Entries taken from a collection
▬▬▬

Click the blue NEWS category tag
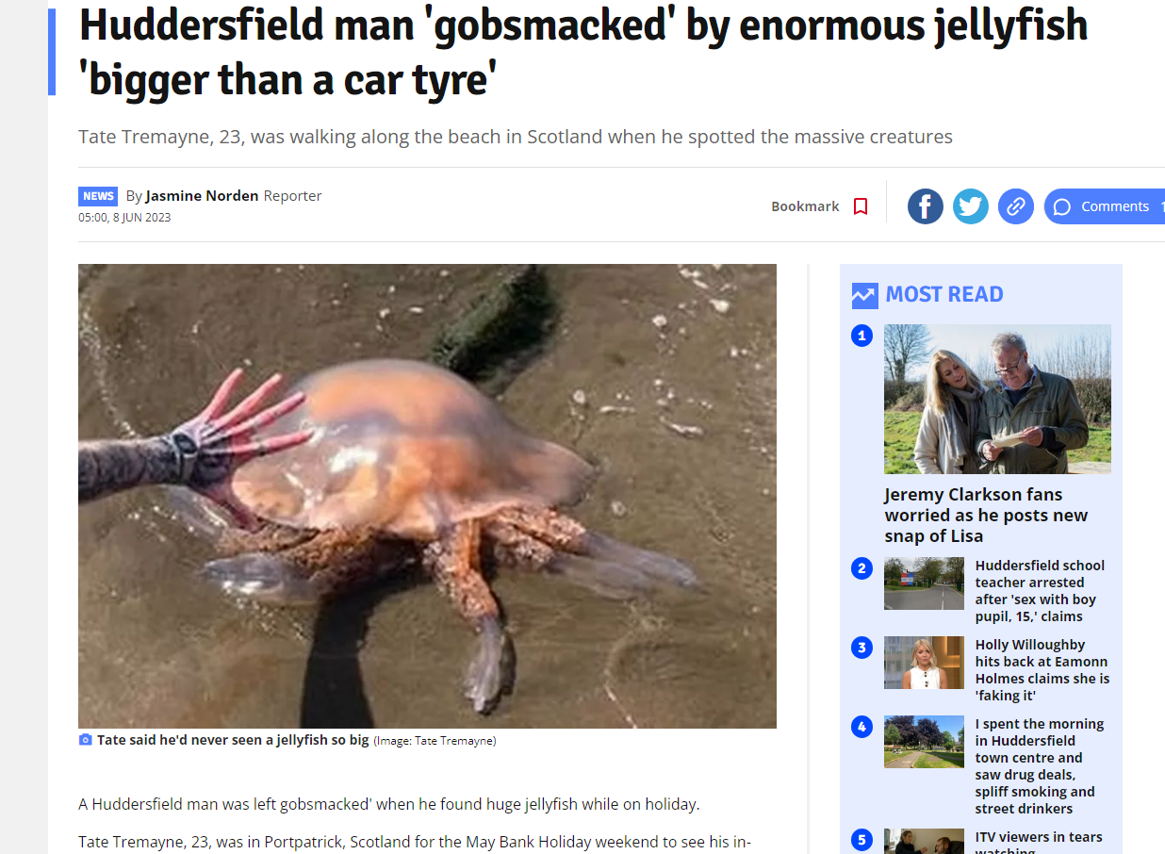1165x854 pixels. coord(98,196)
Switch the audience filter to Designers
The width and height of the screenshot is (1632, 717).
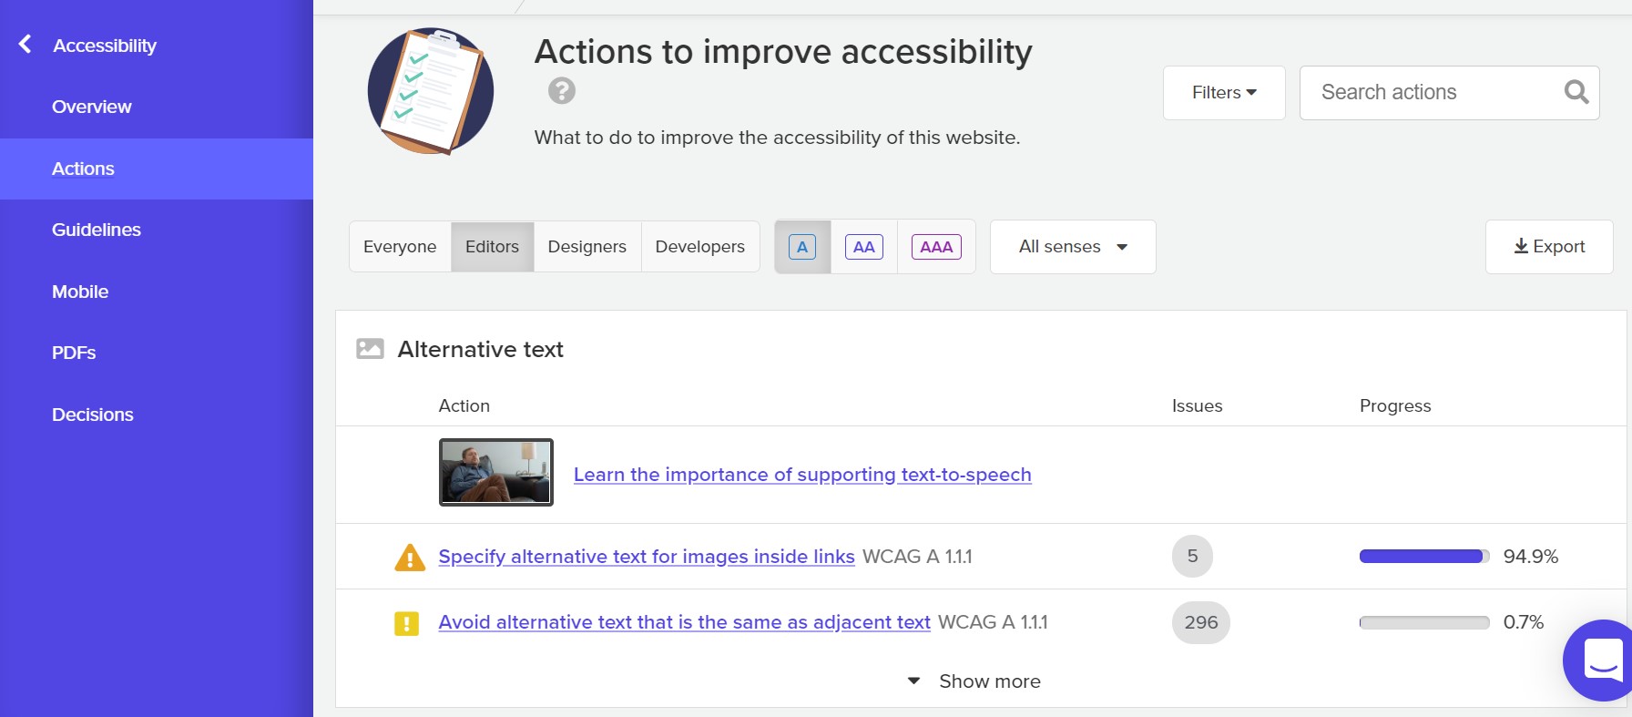pyautogui.click(x=587, y=246)
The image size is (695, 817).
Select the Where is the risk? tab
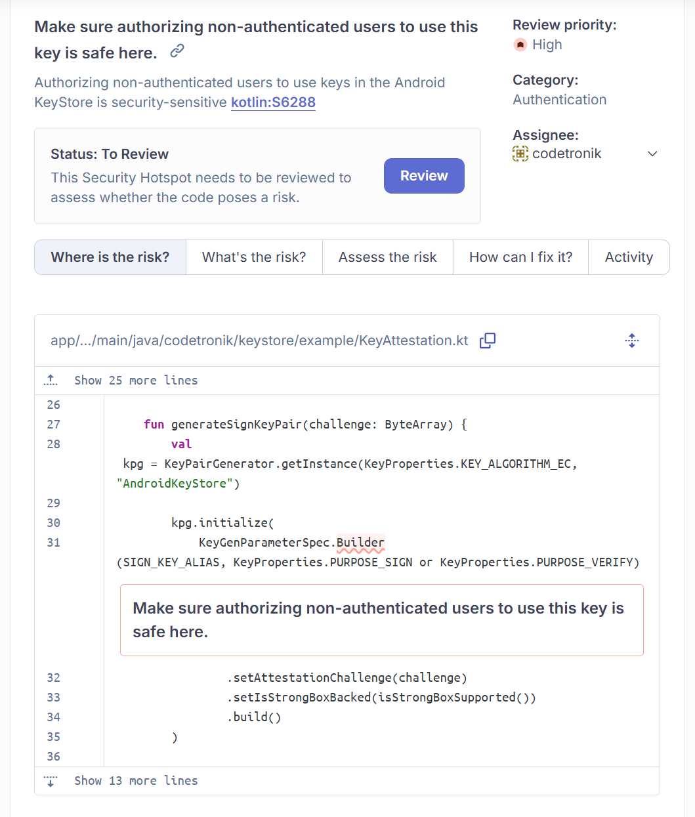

▬▬▬

### Problem to work on:
Reproduce every record in full. Leave out the images.

### Exercise answer:
Click the blue NEWS category tag
1165x854 pixels. coord(98,196)
Switch the audience filter to Designers
The width and height of the screenshot is (1632, 717).
pyautogui.click(x=587, y=246)
The image size is (695, 817).
Select the Where is the risk? tab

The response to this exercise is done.